> [THE DATA]
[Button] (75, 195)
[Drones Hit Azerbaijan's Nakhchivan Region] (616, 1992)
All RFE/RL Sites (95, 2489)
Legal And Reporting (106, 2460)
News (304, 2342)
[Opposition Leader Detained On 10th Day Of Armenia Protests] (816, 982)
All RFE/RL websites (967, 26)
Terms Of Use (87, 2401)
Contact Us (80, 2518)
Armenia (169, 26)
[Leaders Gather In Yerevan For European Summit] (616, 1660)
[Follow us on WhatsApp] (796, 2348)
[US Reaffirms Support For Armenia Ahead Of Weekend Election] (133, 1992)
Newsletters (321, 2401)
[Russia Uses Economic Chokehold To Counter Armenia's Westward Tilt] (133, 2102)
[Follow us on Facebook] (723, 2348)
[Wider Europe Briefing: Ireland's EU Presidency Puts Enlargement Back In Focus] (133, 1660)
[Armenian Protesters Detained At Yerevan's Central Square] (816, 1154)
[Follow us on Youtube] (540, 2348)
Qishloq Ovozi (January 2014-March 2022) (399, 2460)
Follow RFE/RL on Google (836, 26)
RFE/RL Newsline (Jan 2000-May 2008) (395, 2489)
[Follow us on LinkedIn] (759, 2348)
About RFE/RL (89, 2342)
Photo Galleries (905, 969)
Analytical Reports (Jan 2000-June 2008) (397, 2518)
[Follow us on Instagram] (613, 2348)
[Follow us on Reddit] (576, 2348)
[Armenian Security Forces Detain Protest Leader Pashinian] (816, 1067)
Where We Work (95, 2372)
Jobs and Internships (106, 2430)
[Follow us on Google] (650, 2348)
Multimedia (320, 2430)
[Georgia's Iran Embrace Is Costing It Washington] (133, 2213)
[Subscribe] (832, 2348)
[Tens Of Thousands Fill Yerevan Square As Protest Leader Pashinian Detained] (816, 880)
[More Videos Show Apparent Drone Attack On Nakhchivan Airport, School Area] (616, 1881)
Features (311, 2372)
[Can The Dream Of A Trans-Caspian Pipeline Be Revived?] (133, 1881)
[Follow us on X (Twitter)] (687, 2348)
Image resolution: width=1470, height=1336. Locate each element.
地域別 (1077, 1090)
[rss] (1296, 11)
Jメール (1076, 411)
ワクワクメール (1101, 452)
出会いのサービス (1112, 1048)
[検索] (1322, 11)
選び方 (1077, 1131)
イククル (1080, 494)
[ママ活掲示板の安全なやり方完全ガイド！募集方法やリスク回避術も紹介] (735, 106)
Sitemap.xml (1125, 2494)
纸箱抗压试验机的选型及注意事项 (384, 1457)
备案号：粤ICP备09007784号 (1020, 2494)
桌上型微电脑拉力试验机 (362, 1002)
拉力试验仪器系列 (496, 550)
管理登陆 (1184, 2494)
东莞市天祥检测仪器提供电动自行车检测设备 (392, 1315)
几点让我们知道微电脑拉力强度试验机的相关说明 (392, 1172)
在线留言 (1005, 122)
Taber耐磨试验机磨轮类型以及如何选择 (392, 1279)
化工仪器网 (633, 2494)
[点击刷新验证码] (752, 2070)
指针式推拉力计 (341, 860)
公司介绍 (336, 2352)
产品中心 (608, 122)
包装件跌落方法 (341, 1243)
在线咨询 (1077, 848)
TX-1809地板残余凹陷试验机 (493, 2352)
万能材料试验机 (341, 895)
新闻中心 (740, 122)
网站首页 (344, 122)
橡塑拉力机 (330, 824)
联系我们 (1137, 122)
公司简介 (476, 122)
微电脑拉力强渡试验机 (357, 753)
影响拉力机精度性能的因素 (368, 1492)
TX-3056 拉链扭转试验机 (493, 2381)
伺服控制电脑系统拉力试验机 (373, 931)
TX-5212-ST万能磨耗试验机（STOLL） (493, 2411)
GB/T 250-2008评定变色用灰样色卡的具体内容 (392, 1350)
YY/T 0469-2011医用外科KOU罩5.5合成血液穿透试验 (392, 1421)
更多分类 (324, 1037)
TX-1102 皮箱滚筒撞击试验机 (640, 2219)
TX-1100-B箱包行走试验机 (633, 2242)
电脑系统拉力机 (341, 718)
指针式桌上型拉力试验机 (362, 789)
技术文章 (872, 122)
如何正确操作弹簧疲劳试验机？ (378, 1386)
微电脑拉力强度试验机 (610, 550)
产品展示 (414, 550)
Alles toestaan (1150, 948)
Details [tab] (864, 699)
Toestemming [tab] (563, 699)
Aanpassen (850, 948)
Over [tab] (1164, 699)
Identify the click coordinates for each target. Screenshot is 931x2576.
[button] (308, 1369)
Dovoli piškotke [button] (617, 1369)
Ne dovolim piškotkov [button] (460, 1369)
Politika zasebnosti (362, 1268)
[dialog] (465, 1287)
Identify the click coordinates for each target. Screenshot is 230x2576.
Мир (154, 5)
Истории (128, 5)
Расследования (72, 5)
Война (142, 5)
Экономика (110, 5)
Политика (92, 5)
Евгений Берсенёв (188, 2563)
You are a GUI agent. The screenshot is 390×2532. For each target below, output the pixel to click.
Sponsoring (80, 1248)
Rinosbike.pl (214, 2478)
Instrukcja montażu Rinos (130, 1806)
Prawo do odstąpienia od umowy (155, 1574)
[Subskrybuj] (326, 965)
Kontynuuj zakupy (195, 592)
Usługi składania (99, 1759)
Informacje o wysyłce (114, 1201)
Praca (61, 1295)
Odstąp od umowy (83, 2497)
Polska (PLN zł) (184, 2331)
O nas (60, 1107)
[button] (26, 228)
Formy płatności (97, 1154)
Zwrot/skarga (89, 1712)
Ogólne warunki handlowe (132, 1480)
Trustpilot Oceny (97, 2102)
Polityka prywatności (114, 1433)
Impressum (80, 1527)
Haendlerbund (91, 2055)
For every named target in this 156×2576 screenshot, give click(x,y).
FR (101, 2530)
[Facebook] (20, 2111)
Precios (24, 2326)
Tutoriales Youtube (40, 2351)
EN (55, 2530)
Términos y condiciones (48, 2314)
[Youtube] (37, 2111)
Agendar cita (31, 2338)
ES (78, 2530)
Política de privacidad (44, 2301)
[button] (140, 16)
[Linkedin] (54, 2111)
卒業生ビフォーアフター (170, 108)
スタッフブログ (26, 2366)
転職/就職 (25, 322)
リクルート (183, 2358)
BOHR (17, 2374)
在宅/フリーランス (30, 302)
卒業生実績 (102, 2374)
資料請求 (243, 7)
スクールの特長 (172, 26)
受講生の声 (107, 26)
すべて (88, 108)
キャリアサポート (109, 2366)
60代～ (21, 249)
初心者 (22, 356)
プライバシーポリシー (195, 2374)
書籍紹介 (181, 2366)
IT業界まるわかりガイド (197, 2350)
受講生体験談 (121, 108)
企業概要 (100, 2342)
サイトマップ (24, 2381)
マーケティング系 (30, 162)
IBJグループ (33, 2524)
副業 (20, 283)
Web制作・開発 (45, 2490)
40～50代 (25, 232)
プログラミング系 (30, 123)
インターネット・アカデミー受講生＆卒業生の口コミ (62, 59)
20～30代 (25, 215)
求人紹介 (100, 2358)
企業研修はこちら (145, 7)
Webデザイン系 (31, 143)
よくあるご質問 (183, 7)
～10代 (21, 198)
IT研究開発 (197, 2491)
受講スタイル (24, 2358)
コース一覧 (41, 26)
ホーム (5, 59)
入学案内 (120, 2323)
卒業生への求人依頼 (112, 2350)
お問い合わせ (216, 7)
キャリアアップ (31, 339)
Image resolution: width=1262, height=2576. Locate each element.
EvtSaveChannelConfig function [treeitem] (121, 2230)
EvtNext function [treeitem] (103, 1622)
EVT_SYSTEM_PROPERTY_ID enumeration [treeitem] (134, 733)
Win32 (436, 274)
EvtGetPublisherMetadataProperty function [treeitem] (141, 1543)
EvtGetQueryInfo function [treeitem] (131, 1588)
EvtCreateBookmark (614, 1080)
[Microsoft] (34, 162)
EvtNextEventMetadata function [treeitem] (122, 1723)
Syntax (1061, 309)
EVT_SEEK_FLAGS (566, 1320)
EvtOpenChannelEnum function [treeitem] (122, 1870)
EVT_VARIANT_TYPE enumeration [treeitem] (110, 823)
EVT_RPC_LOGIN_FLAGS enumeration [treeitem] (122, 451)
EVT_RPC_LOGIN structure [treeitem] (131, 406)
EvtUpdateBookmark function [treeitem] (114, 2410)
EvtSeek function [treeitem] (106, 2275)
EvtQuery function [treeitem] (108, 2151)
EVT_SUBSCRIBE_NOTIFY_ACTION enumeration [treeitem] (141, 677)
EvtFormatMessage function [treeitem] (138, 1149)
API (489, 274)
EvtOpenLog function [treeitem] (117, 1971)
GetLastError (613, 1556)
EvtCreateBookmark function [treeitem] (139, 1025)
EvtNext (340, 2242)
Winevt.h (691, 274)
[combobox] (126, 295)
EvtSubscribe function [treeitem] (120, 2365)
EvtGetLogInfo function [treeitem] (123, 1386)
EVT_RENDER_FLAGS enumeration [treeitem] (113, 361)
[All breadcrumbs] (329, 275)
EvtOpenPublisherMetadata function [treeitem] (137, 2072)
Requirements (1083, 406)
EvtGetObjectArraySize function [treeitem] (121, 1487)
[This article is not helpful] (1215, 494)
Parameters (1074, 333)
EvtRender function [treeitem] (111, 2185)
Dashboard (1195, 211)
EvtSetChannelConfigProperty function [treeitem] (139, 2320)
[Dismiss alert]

> [EXERCISE INSTRUCTIONS]
Using the data above, reproduce exactly the lines between those holding "[US Reaffirms Support" and "[Follow us on Facebook] (723, 2348)", inclusive, and no others.

> [OUTPUT OF THE EXERCISE]
[US Reaffirms Support For Armenia Ahead Of Weekend Election] (133, 1992)
Newsletters (321, 2401)
[Russia Uses Economic Chokehold To Counter Armenia's Westward Tilt] (133, 2102)
[Follow us on Facebook] (723, 2348)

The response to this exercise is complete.